We, humans, have uniquely evolved to navigate the world primarily through sight. When mindfulness practitioners talk about the “visual field,” they are simply referring to whatever we’re taking in through our eyes, and, according to Winston, it doesn’t need to be a required part of our practice, “because so much of meditation is done with our eyes closed.”
She notes that some types of meditation may encourage you to focus on or visualize an image, or the flame of a candle, and it’s possible to “include the visual field either externally or internally.” Winston says, “It’s a whole other way to be mindful that can be quite enjoyable and helpful, and very translatable into everyday life.”
Experiencing What You See
At Winston’s center at UCLA, they start by defining mindfulness as “paying attention to present moment experiences with openness, curiosity, and a willingness to be with what is.” When it comes to looking, Winston acknowledges that simply being with what is can be a challenge.
When it comes to looking, simply being with what is can be a challenge.
While most of us may not have a candle on the bedside table drawing in unsuspecting moths, we probably do have a lamp. Mindful looking means we observe the lamp without getting caught up in the “concept” level, Winston says, where we immediately think to ourselves, “This lamp shade is always crooked. It’s time to buy a new lamp.” That’s when we’re getting lost in the story, which we’re trying not to do with mindfulness.” She explains that in that moment, we’ve switched from our “experiential self” to our “narrative self.” So, with the lamp, our experiential self might notice how the color shifts slightly from one side to the other depending on how the light falls.
“When you switch into the narrative self,” she says, “that’s a very important way we have to be in life. Often, we have to have the narrative self-engaged. But when we’re bringing in mindfulness, we want to be more connected to the experiential self.”
Looking Without Judging
Our unconscious judgment of situations and of other people is nearly constant; as humans, we are drawn to narratives just as those moths are drawn to a flame.

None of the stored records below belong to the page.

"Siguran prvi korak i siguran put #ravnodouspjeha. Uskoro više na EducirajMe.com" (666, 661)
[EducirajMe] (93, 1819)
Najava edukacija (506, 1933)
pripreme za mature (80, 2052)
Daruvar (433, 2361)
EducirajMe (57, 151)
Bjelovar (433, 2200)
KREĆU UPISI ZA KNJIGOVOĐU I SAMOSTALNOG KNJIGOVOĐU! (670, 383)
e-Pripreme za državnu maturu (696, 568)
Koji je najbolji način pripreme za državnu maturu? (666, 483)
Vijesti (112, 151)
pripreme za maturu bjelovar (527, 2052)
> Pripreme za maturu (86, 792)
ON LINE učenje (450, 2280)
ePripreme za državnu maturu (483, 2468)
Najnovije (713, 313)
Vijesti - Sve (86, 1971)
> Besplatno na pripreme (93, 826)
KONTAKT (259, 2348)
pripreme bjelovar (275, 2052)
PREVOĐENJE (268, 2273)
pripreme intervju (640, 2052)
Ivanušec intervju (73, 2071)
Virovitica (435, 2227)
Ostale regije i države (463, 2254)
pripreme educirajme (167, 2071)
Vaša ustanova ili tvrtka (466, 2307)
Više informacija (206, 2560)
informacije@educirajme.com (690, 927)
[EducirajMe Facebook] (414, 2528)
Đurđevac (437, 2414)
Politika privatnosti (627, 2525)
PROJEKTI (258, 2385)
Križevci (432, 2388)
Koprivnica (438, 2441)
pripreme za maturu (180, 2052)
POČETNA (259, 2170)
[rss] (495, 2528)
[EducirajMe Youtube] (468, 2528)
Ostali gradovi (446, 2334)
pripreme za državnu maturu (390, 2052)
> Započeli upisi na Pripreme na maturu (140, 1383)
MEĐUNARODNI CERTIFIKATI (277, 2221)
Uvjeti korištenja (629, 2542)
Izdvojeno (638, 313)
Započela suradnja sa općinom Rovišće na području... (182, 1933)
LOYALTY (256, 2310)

What if we allow ourselves to snuff out that flame and take in our visual field without narrative—and without judgment?
In this time of deep division and unrest, it is possible that “slow looking,” especially when we move about in the world, may help us settle into a space in which we simply allow others to be as they are and to allow ourselves to be as we are, without judgment.
Mindfulness Practice: Savor What You See
The next time you leave your home for a walk when you experience another person on the street, simply take them in. Don’t stare creepily. But just notice their body, their gait, the shape of their face. The mask that may cover their face. Does this experience of simply noticing a human being who is present in your visual field help you remove some of the divisions that your inner narratives might highlight? Can you identify some of the narratives you might place on this person? Can you create more space for compassion? It’s possible that this way of tapping into your experiential self can help you appreciate the complexity of people’s forms and their movements as beautiful in and of themselves.
Appreciating ordinary, everyday beauty, says Winston, “can really transport people into a mindful state” because “you’re just in a place of connection and presence.” The approach, Winston reminds us, is to be “curious and open” and, per the last part of UCLA’s working definition of mindfulness, exhibit “a willingness to be with the experience.” To be with one another, without judgment.